Research Multi-Agent Diffusion Models Motion Generation

MAGNet: One Model for All Multi-Agent Interactions

Vongani H. Maluleke

Humans coordinate in groups naturally—whether we’re performing synchronized dance routines, sparring in a boxing ring, or simply navigating a crowded sidewalk. For AI systems, replicating this natural ability has been a longstanding challenge. But we’re excited to share a breakthrough that tackles this problem head-on.

In our new work, we introduce MAGNet (Multi-Agent Generative Network)—a unified framework that successfully handles the full complexity of multi-person coordination. Rather than building specialized models for different interaction types or group sizes, MAGNet provides a single, powerful architecture that generates remarkably realistic motion across diverse multi-person scenarios.

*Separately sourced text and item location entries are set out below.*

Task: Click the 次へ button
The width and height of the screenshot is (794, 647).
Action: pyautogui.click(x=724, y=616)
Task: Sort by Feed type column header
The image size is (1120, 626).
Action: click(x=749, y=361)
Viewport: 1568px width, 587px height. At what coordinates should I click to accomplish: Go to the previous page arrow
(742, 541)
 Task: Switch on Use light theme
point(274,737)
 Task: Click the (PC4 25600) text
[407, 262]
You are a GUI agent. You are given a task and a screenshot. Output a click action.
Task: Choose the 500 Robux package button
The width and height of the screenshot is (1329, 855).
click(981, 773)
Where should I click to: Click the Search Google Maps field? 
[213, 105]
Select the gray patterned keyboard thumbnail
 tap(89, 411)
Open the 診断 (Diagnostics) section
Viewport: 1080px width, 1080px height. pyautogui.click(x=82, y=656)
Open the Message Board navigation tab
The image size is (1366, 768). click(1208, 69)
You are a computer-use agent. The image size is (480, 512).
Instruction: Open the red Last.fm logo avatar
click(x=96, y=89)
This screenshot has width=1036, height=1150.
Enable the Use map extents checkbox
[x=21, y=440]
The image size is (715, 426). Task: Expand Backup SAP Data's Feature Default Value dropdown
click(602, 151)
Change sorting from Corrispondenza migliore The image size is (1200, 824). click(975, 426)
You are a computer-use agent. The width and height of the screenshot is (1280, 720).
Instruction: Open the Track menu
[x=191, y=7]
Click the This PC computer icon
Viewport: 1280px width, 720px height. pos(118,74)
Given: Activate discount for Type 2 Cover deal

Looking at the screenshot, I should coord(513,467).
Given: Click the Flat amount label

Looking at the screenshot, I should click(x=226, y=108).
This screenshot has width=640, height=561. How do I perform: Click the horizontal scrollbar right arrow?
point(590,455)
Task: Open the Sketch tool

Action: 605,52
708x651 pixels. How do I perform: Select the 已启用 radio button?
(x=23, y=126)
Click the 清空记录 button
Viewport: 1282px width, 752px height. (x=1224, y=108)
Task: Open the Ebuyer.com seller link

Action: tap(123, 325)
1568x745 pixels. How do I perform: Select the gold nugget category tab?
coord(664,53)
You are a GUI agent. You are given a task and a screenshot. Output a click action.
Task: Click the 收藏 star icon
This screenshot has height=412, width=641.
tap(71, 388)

MAGNet generates realistic coordinated motion across diverse scenarios—from dancing and boxing to social interactions—all from a single unified model.

A Unified Solution to Fragmented Problems

The existing landscape of multi-person motion generation has been fragmented. Most methods are narrowly specialized: one model predicts how a partner reacts to your movements, another forecasts joint futures, a third handles specific activities like dancing or boxing. Even more limiting, these approaches typically handle only dyadic (two-person) interactions.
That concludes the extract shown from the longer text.